大学院を中退したのは2016年8月の暑い日。
名古屋の夏は大阪と同じくらい暑くて、その暑さにも嫌気がさしてたとき。
私の体や心も大学院に嫌気がさしていた。

4月に入学してわずか3か月ちょっとだったけど、
地獄に片足を突っ込んだような生活をしてました。

膣炎・膀胱炎・脱毛、片足が急に痛みで動かなくなったり、頭痛や肌荒れもひどかった。
学校よりも病院に居る方が実は長いんじゃないかな?
って思うくらいに頻繁に通ってました。

一番辛かったのは髪の毛が抜けたこと。
それも何と表現したらいいんだろう…。
ガムとか歯磨き粉に入っている「キシリトール」
あれが頭全体に塗られたような感覚になったら、抜ける合図。
スーってミントを塗られた後に髪の毛がどっさーって落ちるんだ。
何も引っ張っていないのに、何もしていないのに。

枕に頭を置いていたらその瞬間20本以上抜ける。
ドライヤーをしたらそれ以上で、もっと抜ける。
目の前で髪の毛が突然たくさん抜けるって恐怖でしかなかった。


その時は怖くてすぐに家の近くの皮膚科に行くと、優しそうな女医さんが診察してくれた。
「スーって頭皮がして、髪の毛が抜けたという女性は実際に5人ほど見たことがあります。医学書には症例はのっていなくて、説明できないことだけれども、人の体って不思議なもので…」


説明してくれているけれど、この時、こうなった原因の正体を本当は私は分かっていた。

・・・・・

大学院に入って、痛感したのが環境が合わないということ。
大学でのゼミの雰囲気とは一転して冷たい・暗い雰囲気だった。
授業中も協力して結論を出すというよりも、批判を存分にしあうことが大事とされていた。

ここにいちゃいけないと本能的に悟ったのか、私は授業がない時間でも研究室にまともに顔を出さなかった。

--- 表示データ ---
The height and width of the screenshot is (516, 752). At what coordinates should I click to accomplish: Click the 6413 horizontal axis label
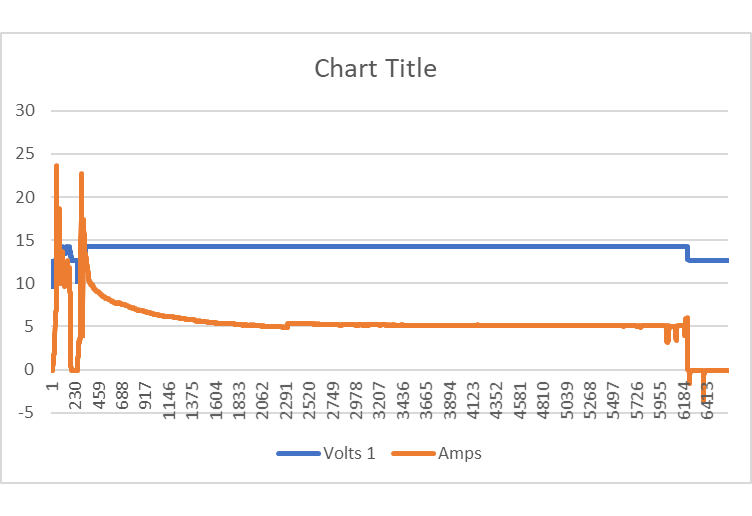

--- 設問 ---
- A) 大学院中退についての文章から、「大学院を中退したのは2016年8月の暑い日。」で始まり「って思うくらいに頻繁に通ってました。」で終わる部分をそのまま引用しなさい。
- B) 大学院中退についての文章の「膣炎・膀胱炎・脱毛」で始まる文に挙げられている体の不調を、すべて書き出しなさい。
- C) 大学院中退についての文章を、最後の文のあとから書き継ぎなさい。

--- 解答 ---
- A)
大学院を中退したのは2016年8月の暑い日。
名古屋の夏は大阪と同じくらい暑くて、その暑さにも嫌気がさしてたとき。
私の体や心も大学院に嫌気がさしていた。

4月に入学してわずか3か月ちょっとだったけど、
地獄に片足を突っ込んだような生活をしてました。

膣炎・膀胱炎・脱毛、片足が急に痛みで動かなくなったり、頭痛や肌荒れもひどかった。
学校よりも病院に居る方が実は長いんじゃないかな?
って思うくらいに頻繁に通ってました。

- B) 膣炎、膀胱炎、脱毛、片足が急に痛みで動かなくなること、頭痛、肌荒れ

- C)
同じ研究室の先輩はうつ病になって大学内でカウンセリングに通っていた。
この環境じゃうつ病になっても全くおかしくないわなぁ…と思っていた。

私は6月頃からどんどん授業に出なくなっていって、休むことが多くなった。
朝を迎えても今日が早く終わることだけを考えていた。
今の私なら秒で辞めちゃうんだけど、その時の私はまだ通っていた。

そんな私に反発するように体はどんどん悪くなっていく、眠っても疲れていることが増えた。
7月はほとんど大学へ顔を出さずに、家でぼーっとすることが多かった。

そして8月はじめに彼と大阪に買ってきて、一緒にドーナツを食べている時に「大学院、辞めたら?」と言われて、その瞬間から涙があふれてた。


やめたい。やめたかった。やめたかった。
こんなまいにち、もうやめたかった。
自分のことが大嫌いになりそうだった。
あんなに入りたかった大学院だったけど、思ったのと違いすぎた。
私はもっと、私が楽しいところにいたいんだ。


気づいてから退学する手続きを行うまではあっという間だった。
両親も了承してくれて、私は9月実家に出戻った。